Disponi in una tabella Markdown le righe delle voci qui sotto, a partire da quella che contiene "You are a GUI" e fino all'ultima delle voci, tralasciando le righe vuote. Usa le colonne Posizione, con il numero progressivo della riga, e Testo, con la riga stessa.
━━━
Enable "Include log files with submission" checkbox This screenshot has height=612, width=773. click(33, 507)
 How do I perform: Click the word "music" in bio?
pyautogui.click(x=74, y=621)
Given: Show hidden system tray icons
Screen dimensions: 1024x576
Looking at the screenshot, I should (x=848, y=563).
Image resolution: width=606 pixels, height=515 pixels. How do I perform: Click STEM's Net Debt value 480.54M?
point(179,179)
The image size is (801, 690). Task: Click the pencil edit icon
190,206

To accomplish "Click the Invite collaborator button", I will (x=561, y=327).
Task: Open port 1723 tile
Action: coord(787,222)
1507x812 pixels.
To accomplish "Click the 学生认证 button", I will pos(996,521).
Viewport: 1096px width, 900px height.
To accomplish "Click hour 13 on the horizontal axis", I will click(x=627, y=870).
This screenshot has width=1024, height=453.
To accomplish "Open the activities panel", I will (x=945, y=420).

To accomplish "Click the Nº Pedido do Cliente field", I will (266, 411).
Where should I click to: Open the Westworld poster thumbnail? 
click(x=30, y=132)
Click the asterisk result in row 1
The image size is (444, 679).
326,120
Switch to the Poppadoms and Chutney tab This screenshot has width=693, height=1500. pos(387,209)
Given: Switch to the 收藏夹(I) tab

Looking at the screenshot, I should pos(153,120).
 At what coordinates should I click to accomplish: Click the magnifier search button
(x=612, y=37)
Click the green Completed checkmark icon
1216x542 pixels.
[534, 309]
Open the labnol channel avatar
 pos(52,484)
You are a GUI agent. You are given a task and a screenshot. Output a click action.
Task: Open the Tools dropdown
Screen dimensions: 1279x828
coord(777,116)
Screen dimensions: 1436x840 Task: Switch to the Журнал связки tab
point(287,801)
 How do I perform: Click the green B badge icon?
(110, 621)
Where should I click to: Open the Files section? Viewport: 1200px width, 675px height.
━━━
» **Risultato finale**
| Posizione | Testo |
|---|---|
| 1 | You are a GUI agent. You are given a task and a screenshot. Output a click action. |
| 2 | Task: Open the Tools dropdown |
| 3 | Screen dimensions: 1279x828 |
| 4 | coord(777,116) |
| 5 | Screen dimensions: 1436x840 Task: Switch to the Журнал связки tab |
| 6 | point(287,801) |
| 7 |  How do I perform: Click the green B badge icon? |
| 8 | (110, 621) |
| 9 | Where should I click to: Open the Files section? Viewport: 1200px width, 675px height. |